The reply should consist of every entry, repeated exactly.

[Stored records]
+--
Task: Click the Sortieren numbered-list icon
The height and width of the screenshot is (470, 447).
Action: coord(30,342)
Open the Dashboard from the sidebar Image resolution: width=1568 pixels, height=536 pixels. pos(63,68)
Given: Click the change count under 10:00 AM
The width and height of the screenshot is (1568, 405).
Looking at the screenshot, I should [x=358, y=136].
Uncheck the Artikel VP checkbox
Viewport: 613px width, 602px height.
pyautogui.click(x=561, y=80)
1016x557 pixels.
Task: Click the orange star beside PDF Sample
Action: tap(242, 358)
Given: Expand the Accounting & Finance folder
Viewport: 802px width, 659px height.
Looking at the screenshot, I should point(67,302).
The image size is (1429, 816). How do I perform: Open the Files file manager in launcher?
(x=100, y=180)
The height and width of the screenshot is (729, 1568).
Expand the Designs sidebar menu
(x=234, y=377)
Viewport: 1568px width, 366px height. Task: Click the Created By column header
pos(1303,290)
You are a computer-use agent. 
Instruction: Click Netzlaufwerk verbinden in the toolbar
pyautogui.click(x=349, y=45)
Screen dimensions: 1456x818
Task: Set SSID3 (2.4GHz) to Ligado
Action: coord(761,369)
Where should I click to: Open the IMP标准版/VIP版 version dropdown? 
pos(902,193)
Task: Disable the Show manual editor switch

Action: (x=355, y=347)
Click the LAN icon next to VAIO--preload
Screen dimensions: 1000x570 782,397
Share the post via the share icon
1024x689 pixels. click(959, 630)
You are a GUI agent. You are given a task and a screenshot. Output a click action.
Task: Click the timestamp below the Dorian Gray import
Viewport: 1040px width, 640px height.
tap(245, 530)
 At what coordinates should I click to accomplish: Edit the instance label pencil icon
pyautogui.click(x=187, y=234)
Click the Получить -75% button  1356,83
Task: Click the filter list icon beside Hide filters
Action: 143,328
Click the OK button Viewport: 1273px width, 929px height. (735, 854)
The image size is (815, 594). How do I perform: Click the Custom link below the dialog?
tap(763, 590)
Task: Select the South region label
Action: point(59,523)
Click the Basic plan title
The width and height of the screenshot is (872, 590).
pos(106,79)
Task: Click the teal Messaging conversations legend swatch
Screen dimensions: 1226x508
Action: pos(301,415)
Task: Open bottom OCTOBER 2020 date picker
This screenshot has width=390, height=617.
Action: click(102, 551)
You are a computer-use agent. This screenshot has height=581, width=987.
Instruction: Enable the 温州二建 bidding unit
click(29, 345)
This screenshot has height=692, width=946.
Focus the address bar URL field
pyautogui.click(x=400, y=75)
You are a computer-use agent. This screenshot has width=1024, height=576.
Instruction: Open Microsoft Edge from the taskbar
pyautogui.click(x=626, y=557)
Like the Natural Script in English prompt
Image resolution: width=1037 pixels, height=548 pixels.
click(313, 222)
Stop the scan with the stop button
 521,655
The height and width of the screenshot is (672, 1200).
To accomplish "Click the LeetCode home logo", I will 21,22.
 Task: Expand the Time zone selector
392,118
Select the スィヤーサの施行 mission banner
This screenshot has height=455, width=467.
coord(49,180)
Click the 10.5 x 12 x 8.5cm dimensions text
+--
#### TASK OUTPUT
Task: Click the Sortieren numbered-list icon
The height and width of the screenshot is (470, 447).
Action: coord(30,342)
Open the Dashboard from the sidebar Image resolution: width=1568 pixels, height=536 pixels. pos(63,68)
Given: Click the change count under 10:00 AM
The width and height of the screenshot is (1568, 405).
Looking at the screenshot, I should [x=358, y=136].
Uncheck the Artikel VP checkbox
Viewport: 613px width, 602px height.
pyautogui.click(x=561, y=80)
1016x557 pixels.
Task: Click the orange star beside PDF Sample
Action: tap(242, 358)
Given: Expand the Accounting & Finance folder
Viewport: 802px width, 659px height.
Looking at the screenshot, I should point(67,302).
The image size is (1429, 816). How do I perform: Open the Files file manager in launcher?
(x=100, y=180)
The height and width of the screenshot is (729, 1568).
Expand the Designs sidebar menu
(x=234, y=377)
Viewport: 1568px width, 366px height. Task: Click the Created By column header
pos(1303,290)
You are a computer-use agent. 
Instruction: Click Netzlaufwerk verbinden in the toolbar
pyautogui.click(x=349, y=45)
Screen dimensions: 1456x818
Task: Set SSID3 (2.4GHz) to Ligado
Action: coord(761,369)
Where should I click to: Open the IMP标准版/VIP版 version dropdown? 
pos(902,193)
Task: Disable the Show manual editor switch

Action: (x=355, y=347)
Click the LAN icon next to VAIO--preload
Screen dimensions: 1000x570 782,397
Share the post via the share icon
1024x689 pixels. click(959, 630)
You are a GUI agent. You are given a task and a screenshot. Output a click action.
Task: Click the timestamp below the Dorian Gray import
Viewport: 1040px width, 640px height.
tap(245, 530)
 At what coordinates should I click to accomplish: Edit the instance label pencil icon
pyautogui.click(x=187, y=234)
Click the Получить -75% button  1356,83
Task: Click the filter list icon beside Hide filters
Action: 143,328
Click the OK button Viewport: 1273px width, 929px height. (735, 854)
The image size is (815, 594). How do I perform: Click the Custom link below the dialog?
tap(763, 590)
Task: Select the South region label
Action: point(59,523)
Click the Basic plan title
The width and height of the screenshot is (872, 590).
pos(106,79)
Task: Click the teal Messaging conversations legend swatch
Screen dimensions: 1226x508
Action: pos(301,415)
Task: Open bottom OCTOBER 2020 date picker
This screenshot has width=390, height=617.
Action: click(102, 551)
You are a computer-use agent. This screenshot has height=581, width=987.
Instruction: Enable the 温州二建 bidding unit
click(29, 345)
This screenshot has height=692, width=946.
Focus the address bar URL field
pyautogui.click(x=400, y=75)
You are a computer-use agent. This screenshot has width=1024, height=576.
Instruction: Open Microsoft Edge from the taskbar
pyautogui.click(x=626, y=557)
Like the Natural Script in English prompt
Image resolution: width=1037 pixels, height=548 pixels.
click(313, 222)
Stop the scan with the stop button
 521,655
The height and width of the screenshot is (672, 1200).
To accomplish "Click the LeetCode home logo", I will 21,22.
 Task: Expand the Time zone selector
392,118
Select the スィヤーサの施行 mission banner
This screenshot has height=455, width=467.
coord(49,180)
Click the 10.5 x 12 x 8.5cm dimensions text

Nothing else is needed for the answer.